もしかしたら、私がなぜ笑ったのかまで察しているのかもしれない。
「それなのに……全然、生かせなかった」
愚かしいことに、繰り返した。
歩み寄ることを厭わしく思って。
言い訳した。酷いことしたんだからって。
「古瀬さん、あれは……晴信さんのことではご自分を責めたりしないでください」
ああ。やっぱりそうだ。
これはどんなカラクリなんだろう。
思考の細かな糸が互いに絡み合っているみたいに、言葉にしない思いまでを読み取りあっているような感覚。
もっと話していい?
心のどこかで問いかければ、新倉さんの指にわずかに力が込められた。
「……新倉さん、全身麻酔って経験あります?」
「……いえ。

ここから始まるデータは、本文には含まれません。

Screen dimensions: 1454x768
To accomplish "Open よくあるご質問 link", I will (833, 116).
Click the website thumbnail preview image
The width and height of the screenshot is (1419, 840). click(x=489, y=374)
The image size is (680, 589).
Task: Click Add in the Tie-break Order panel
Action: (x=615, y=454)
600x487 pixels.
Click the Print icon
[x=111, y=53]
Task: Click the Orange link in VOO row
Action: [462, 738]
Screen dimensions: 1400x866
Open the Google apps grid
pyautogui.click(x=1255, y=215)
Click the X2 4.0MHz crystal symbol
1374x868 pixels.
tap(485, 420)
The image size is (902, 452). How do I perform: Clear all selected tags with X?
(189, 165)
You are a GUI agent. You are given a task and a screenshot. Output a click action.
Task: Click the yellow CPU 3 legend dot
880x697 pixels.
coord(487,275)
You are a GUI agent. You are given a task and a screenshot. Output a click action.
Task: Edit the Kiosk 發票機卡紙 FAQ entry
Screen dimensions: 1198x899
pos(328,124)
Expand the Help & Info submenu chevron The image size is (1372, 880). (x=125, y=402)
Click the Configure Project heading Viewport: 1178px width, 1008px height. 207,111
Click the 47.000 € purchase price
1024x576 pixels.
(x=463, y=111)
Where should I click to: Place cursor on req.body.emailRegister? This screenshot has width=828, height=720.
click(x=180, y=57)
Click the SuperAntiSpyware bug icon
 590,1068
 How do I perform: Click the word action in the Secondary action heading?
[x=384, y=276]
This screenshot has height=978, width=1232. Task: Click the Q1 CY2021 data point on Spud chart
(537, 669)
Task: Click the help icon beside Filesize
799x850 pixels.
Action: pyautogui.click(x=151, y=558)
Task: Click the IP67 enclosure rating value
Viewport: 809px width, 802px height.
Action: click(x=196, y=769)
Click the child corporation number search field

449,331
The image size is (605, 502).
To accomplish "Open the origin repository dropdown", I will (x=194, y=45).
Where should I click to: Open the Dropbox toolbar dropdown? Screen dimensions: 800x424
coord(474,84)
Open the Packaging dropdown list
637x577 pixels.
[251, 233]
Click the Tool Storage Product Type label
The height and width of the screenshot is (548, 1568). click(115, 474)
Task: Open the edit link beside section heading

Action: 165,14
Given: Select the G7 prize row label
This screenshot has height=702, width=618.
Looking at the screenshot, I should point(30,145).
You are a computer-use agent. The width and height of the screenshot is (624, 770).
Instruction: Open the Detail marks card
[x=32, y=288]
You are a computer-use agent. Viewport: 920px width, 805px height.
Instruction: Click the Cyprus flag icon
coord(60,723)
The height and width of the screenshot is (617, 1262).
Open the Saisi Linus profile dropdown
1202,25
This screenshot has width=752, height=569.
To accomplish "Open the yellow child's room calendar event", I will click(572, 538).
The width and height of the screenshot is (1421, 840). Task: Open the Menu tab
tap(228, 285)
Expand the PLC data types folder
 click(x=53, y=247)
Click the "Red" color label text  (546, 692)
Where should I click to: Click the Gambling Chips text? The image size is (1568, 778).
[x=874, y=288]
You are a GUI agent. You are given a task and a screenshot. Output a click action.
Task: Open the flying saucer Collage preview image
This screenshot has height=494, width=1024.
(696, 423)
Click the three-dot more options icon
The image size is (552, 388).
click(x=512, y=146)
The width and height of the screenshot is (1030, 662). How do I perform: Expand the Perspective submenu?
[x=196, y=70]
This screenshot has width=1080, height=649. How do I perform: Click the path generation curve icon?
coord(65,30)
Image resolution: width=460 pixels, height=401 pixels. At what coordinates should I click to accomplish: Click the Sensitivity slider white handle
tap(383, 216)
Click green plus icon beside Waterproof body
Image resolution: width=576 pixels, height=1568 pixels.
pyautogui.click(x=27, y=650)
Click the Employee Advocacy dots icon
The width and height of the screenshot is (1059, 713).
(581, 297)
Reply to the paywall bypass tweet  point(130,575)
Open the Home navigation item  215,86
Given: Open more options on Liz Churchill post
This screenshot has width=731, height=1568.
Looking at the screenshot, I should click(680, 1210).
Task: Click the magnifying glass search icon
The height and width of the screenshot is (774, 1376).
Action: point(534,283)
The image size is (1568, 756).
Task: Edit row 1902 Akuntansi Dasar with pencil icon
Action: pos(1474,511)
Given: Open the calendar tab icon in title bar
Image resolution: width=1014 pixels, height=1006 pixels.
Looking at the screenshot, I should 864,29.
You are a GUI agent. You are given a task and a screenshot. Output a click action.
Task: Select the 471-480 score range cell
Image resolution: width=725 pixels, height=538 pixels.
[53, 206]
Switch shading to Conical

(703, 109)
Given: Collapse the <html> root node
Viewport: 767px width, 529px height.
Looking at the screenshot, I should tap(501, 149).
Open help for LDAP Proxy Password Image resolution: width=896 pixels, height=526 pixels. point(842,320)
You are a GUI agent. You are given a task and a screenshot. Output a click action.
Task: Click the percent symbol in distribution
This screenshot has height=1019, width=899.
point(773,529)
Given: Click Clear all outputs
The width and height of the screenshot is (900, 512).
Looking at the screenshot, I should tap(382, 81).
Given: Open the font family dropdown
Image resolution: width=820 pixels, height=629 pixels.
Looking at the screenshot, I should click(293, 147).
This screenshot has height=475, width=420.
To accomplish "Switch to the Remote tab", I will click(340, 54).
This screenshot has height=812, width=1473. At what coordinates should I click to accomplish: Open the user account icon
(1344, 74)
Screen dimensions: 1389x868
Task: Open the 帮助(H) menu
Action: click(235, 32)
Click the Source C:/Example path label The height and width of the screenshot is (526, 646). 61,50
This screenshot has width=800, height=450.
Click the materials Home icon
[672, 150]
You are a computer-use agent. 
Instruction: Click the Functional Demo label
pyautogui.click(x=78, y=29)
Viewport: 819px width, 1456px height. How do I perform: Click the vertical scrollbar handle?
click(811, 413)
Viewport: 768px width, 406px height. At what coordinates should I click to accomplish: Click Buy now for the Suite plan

ないですね」
「あれ、凄く不思議な感覚です。
点滴の冷たい液体が体を流れるのがわかるし、鼻の中でくすりの匂いがするし、
始めぜんぜん普通に意識があって、やだ、このまま麻酔がかからなかったらどうしようって思ってたのに、
気付くと、すっかり終わってて、ちゃんと麻酔かかったんだなぁって……」
「初めて聞きました。そうなんですね?」
感心するような声音で新倉さんが言った。
心がほぐれていくような感じ。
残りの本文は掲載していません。